Las alarmas se prendieron este año gracias a la publicación de diversos informes de expertos en el tema, que por ejemplo han concluido que el precio de no hacer nada por frenar el calentamiento global sería de 7 billones de dólares. Esto según el ex jefe del Banco Mundial Nicholas Stern, quien dirigió un estudio sobre el tema para el Gobierno de Tony Blair. También explica en el informe que combatirlo costaría un 1% del PBI mundial, es decir, 400 mil millones de dólares (el PIB mundial es de 40 billones de dólares).
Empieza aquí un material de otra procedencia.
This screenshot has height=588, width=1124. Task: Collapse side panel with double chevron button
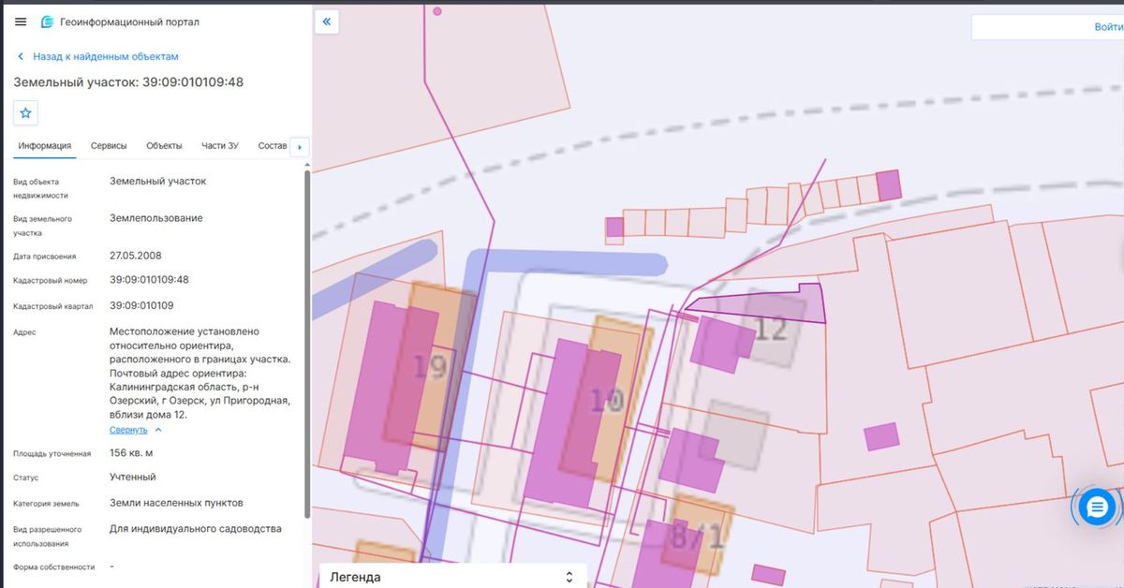326,22

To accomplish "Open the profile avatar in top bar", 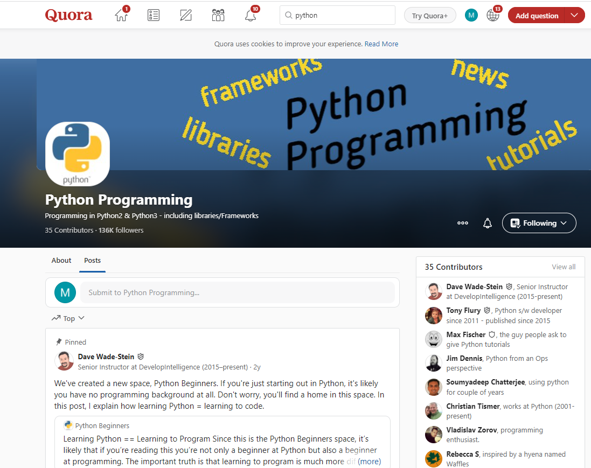I will (471, 16).
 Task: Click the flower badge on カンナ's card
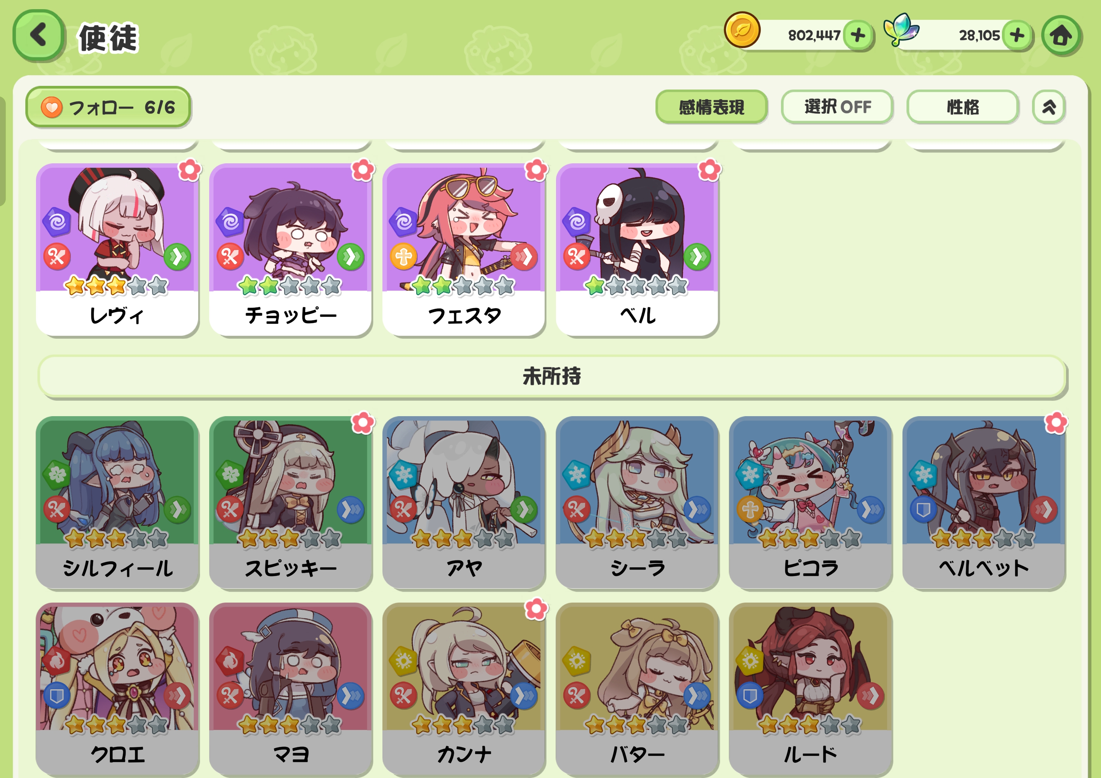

El diagnóstico ha revelado que cuatro de los seis años que han corrido del siglo XXI son los más calientes desde 1890. Según la NASA, el año más caliente ha sido el 2005, seguido por 1998, 2002, 2003 y el 2004, en su orden. Los informes también indican que durante los últimos 30 años la temperatura se incrementó 0,6 grados; los polos Norte y Sur se mantienen un proceso de deshielo –solo Groenlandia perdió 155 gigatoneladas entre el 2003 y el 2005; el mar subió 20 cms el último siglo, y cada vez los veranos son más intensos.
A futuro, el panorama es más desalentador. La temperatura mundial puede aumentar entre 1,4 y 5,8 grados centígrados; el nivel del mar puede subir entre 9 y 88 cm; el 25% de los mamíferos y el 12% de las aves pueden desaparecer en los próximos decenios. Por ejemplo, Indonesia perdería 2 mil islas, entre el 2007 y el 2030 por cuenta del crecimiento del nivel del mar.
En Colombia también se sienten los efectos del calentamiento global. El incremento de los océanos llevará a que se inunde la isla de San Andrés; los nevados en el país han disminuido en 26 metros su altura y en 20 años se derretirán por completo. Esto sin contar que Bogotá es la tercera ciudad más contaminada de Latinoamérica según varios estudios internacionales como el del Banco Mundial; Bucaramanga ocupa el primer lugar en emisiones de material contaminante por cuenta de los vehículos.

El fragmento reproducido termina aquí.